Thomas Hoy was rear-ended by Kurt Woltmann. Hoy sued Woltmann for negligence. After Woltmann’s deposition, Hoy sued Great Lakes for negligence under respondeat superior theory. Before Great Lakes could depose Woltmann, he died from causes unrelated to the accident.
Respondeat superior is a doctrine that considers whether an employer is liable for the torts of an employee when the employee commits the tort within the scope of employment. To determine if an employee was acting in the scope of their employment, the court looks to see if three elements are met: 1) was the conduct the kind of work the employee is employed to do; 2) did the conduct occur substantially within the approved temporal and geographical limits; and 3) was the purpose of the conduct, at least in part, to serve the employer?
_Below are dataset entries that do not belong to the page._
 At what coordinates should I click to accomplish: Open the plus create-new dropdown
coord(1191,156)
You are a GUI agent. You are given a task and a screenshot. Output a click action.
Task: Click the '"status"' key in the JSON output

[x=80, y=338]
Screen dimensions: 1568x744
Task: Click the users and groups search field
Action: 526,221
Generally, travel to and from work is outside the scope of employment but there are two exceptions, which arise when an employer requires an employee to travel away from a regular workplace or when the employee’s travel is for their employer’s purposes rather than simply moving an employee to or from a regular job site. For example, when an employer tells an employee to drive to a non-work location to take an evening exam as part of a certification related to work, or when a company policy provides employees with reliable transportation home. Those fall within the purview of the exceptions. The second exception focuses on the travel itself and whether it serves the employer’s purpose other than simply moving the employees. In the second example, the travel was serving the employer’s company policy and therefore was a valid exception to the rule.
When Woltmann testified that he was heading towards headquarters to speak with his boss, the Court allowed the inferences that Woltmann was going to talk about something work related. Hoy argued that the second exception applied to him because a work-related meeting serves the employer’s interests. The Court did not find the argument persuasive, rather, application of Hoy’s argument would swallow the general rule. In other words, every time an employee appears for work they are serving the employer’s interests and if that satisfied the exception then every time an employee travels to or from work they are acting in the scope of employment.
The question turns on the goal of the travel. If that goal is nothing more than to convey an employee to a regular work site, then the conduct is outside the scope of employment and liability is not attached to the employer. Here, Woltmann was conveying himself to a regular work site, headquarters, and therefore, the employer was not liable.